Russische Expansionspläne – oder: der totalitäre Weg in den Atom-Club
Kein anderes Land bekam 1986 mehr vom Fallout ab: Der Super-GAU von Tschernobyl, gleich hinter der Grenze, stoppte zunächst auch die weißrussischen AKW-Pläne. Doch schon wenige Jahre später setzte die Regierung erneut auf Atomkraft. Das Parlament intervenierte 1998 und beschloss ein Moratorium. Das hinderte Diktator Lukaschenko allerdings nicht, in den Jahren 2005 bis 2008 die Entscheidungen zum Bau zweier 1.000-Megawatt-Reaktoren in der Nähe der Stadt Astrawez unweit der litauischen Grenze zu treffen – ohne Rücksicht auf die Meinung der Bürger*innen, auf internationale Verfahren und eben auf nationales Recht.
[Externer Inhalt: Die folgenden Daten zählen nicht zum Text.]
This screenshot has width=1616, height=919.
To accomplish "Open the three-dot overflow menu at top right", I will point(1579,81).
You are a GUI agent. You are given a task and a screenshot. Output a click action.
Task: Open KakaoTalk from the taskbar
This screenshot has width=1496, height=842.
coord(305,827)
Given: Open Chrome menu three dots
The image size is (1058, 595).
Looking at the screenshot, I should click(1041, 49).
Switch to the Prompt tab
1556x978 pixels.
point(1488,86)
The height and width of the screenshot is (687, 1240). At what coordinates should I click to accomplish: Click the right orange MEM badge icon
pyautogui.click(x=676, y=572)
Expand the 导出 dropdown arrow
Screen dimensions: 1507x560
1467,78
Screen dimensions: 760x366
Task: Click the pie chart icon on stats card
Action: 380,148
Eine wirtschaftliche Begründung für das AKW-Projekt ist schwer zu finden. Unterlagen dazu hält die Regierung unter Verschluss. Unabhängige Bewertungen zeigten, dass das AKW für Weißrussland sogar ökonomisch negative Folgen haben würde. Im Zuge der vorgeschriebenen Umweltprüfung 2010 wiesen unabhängige Expert*innen zudem auf die inakzeptablen Umweltrisiken eines solchen Projekts hin. Die Behörden jedoch ignorierten dies und genehmigten den Bau – ohne Ausschreibung und ohne dass es irgendwo einen Referenzreaktor dieses Typs gegeben hätte; beides wäre gesetzlich vorgeschrieben gewesen.
Die Frage ist, was Weißrussland mit seinem kleinen Stromnetz – die Gesamtleistung betrug 2016 etwa zehn Gigawatt – mit einem AKW will, dessen zwei Reaktoren zusammen rund 20 Prozent dieser Kapazitäten entsprechen und das deshalb die Stabilität der Stromversorgung gefährdet. Der russische Politologe Andrey Suzdaltsev nannte 2005 den einzigen politischen Grund dafür: Lukaschenkos (von Russland eifrig beförderter) Glaube, ein AKW würde Weißrussland vor einer Intervention der USA schützen und so seine Macht bewahren.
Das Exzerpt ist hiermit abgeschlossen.